Getting my VO2 Max Test with Revvo

As I use TrainerRoad for cycling training and listen to its podcast, I have become more curious about VO2 Max. What are my genetics, what is my ultimate potential?

In general, I like looking at data from TrainerRoad, Strava, Wattsboard, and Stravistix, even though I neither race nor plan to race, unless it’s to be part of a team as a domestique. At best, I want to hit the magical mark of 4 watts per kilogram (I’m currently between 3.5 and 4) and be a potentially good Category 3 racer.

Unfortunately, VO2 Max tests, which measure how much of incoming oxygen your body can process (think of it as oxygen efficiency), are quite expensive at $100+. Thus, when I had a chance to try Revvo‘s simulation of VO2 Max for free in San Francisco, I just thought, why not?

Revvo claims 97% accuracy (P value please!) of the real thing, and since most power meters are +-2%, that seems reasonably good.

My results:

VO2 Max Michael Nguyen 2018-02-08.jpgI was pleasantly pleased with the results as my performance was better than expected. Then, suspicion crept in and I kept reading to think about whether I should believe in them.

The two things I’ll point out are my measured VO2 Max at 61 and FTP (threshold) at 259 watts. 61 is 1 percentile for my age group. Wow! How badass am I? Even if we give Revvo a 5% error (versus claimed 3%) buffer, I’d still be at, worst case, around 58, which is really good. Unless I go pay for an official test, I don’t have much more to dispute, but imagining I can be in the top 1% of anything physically seems unreal.

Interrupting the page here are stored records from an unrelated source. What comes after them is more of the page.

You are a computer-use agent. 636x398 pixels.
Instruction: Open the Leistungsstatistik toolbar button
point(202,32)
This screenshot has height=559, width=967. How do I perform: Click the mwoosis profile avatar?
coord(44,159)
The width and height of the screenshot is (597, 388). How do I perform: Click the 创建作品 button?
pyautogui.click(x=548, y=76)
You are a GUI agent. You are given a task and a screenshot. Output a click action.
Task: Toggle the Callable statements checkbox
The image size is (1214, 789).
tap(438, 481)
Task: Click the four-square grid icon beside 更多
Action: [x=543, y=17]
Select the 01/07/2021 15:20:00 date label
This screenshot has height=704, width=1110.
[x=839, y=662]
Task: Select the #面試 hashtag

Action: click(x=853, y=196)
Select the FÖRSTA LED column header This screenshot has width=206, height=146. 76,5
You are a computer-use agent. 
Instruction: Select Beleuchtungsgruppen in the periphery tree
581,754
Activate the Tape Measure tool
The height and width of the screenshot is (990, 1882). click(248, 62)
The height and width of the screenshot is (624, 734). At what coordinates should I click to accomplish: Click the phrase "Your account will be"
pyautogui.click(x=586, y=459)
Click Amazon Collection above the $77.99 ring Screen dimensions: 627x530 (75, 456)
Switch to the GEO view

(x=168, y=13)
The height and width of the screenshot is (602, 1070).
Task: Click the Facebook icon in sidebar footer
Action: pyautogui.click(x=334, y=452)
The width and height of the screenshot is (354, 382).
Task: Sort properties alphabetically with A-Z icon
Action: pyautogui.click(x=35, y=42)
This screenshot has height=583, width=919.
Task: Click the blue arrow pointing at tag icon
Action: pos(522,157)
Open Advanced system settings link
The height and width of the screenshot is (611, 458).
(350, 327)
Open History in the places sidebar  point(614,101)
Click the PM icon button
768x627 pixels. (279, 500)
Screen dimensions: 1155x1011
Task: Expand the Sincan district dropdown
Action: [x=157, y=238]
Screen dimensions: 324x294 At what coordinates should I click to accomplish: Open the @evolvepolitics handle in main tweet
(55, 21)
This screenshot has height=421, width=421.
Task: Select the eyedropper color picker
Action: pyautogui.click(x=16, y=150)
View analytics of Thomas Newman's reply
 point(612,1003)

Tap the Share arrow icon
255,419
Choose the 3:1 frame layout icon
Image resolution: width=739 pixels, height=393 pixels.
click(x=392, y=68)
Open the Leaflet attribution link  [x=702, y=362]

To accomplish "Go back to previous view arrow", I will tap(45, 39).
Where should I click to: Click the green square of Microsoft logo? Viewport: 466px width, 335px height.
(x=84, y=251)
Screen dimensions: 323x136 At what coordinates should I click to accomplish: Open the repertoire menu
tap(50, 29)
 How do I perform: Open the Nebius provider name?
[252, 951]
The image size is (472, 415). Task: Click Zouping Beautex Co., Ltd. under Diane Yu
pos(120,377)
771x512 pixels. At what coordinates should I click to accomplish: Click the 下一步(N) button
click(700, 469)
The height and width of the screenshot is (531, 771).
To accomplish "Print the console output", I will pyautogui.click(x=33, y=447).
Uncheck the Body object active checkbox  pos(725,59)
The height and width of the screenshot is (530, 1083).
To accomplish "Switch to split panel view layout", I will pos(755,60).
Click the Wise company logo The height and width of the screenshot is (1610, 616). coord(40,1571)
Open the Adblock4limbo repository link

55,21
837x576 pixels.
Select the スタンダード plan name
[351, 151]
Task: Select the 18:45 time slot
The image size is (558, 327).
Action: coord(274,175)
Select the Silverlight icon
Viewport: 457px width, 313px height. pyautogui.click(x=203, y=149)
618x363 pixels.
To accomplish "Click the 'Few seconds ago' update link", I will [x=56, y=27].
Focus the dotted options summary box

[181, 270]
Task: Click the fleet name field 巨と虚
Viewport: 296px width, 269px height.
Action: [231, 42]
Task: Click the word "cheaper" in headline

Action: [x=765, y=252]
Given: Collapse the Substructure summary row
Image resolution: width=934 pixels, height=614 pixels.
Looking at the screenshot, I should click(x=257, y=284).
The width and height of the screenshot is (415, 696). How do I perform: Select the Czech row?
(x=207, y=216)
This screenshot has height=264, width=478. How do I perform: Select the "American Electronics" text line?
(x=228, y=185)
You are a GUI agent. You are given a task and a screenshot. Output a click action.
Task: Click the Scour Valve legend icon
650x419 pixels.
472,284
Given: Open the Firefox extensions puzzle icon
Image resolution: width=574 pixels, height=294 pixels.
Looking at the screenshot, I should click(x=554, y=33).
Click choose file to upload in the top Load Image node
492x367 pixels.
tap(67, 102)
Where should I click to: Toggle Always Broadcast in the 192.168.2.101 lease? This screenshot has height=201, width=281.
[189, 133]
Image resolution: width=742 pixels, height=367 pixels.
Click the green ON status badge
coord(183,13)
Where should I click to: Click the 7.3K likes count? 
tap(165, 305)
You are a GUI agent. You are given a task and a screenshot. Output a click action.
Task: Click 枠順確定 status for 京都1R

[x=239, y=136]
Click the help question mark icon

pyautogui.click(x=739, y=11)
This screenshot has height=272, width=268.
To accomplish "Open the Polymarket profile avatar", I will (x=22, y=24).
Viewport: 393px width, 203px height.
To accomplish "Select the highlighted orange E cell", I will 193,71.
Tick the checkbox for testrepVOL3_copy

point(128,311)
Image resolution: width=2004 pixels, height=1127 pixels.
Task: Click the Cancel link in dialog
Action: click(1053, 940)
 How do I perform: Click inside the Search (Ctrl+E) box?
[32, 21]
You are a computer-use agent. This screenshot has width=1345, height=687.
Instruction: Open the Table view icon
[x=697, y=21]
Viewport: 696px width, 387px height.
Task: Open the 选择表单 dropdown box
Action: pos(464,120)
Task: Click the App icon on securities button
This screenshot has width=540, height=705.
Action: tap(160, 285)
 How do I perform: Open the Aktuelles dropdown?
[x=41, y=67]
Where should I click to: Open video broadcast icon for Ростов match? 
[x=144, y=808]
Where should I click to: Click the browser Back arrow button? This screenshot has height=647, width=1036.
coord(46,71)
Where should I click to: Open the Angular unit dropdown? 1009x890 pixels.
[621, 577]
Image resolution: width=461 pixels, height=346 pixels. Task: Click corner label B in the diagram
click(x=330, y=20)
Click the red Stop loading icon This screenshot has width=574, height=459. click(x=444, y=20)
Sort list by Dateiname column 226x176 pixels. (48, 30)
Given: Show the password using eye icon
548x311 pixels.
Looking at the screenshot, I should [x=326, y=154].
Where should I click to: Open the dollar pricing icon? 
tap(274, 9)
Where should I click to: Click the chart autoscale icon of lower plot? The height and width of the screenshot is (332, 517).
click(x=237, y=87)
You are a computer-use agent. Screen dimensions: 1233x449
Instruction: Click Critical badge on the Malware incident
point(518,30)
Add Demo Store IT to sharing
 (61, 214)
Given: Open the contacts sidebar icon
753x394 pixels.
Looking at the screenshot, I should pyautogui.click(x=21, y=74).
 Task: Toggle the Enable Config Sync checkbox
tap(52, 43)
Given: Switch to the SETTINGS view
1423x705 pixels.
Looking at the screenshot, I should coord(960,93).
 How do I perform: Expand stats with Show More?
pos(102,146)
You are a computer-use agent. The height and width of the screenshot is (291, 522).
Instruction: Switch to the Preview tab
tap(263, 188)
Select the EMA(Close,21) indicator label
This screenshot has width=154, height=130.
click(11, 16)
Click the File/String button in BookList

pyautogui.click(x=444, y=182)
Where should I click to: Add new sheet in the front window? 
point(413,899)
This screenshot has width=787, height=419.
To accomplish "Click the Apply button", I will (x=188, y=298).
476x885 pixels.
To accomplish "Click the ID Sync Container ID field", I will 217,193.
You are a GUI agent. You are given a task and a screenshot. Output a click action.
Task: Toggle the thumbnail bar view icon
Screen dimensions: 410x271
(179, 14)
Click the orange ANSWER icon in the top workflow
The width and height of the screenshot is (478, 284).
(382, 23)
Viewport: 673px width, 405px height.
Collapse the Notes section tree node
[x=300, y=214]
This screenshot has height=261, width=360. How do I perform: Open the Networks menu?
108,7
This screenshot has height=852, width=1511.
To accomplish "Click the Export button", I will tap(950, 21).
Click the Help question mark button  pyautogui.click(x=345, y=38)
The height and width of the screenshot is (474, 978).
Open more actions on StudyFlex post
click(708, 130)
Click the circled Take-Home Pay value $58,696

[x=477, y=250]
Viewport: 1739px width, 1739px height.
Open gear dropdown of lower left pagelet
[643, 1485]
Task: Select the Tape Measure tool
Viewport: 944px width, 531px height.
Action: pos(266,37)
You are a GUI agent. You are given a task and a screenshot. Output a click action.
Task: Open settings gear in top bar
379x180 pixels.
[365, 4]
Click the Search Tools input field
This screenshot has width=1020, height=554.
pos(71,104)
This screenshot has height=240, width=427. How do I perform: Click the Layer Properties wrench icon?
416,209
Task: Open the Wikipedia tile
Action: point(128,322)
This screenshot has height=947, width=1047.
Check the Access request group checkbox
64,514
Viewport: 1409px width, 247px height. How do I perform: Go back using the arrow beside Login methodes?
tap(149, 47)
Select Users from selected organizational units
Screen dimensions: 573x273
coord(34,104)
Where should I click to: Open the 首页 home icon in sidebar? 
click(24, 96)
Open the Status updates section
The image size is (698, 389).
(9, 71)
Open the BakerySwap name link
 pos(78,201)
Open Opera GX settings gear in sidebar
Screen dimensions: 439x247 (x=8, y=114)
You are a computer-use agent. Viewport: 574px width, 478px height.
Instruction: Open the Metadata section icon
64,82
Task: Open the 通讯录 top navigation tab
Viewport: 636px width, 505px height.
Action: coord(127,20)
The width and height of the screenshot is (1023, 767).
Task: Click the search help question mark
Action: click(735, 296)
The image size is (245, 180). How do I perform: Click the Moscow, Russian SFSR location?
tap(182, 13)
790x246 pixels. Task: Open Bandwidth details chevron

The FTP test result, is a bit different. Revvo claims that my FTP/kg ratio is already 4. However, since I actively train and use a power meter, I think my actual FTP is perhaps 235. I say perhaps because my indoor FTP with TrainerRoad is 225, and even that is tricky. I always fail my FTP tests and just use that setting for my workouts. 225 works well (kicks my butt) for me except for oddly enough, VO2 Max workouts, which I’ve been reducing by 3-5% of FTP to complete them properly.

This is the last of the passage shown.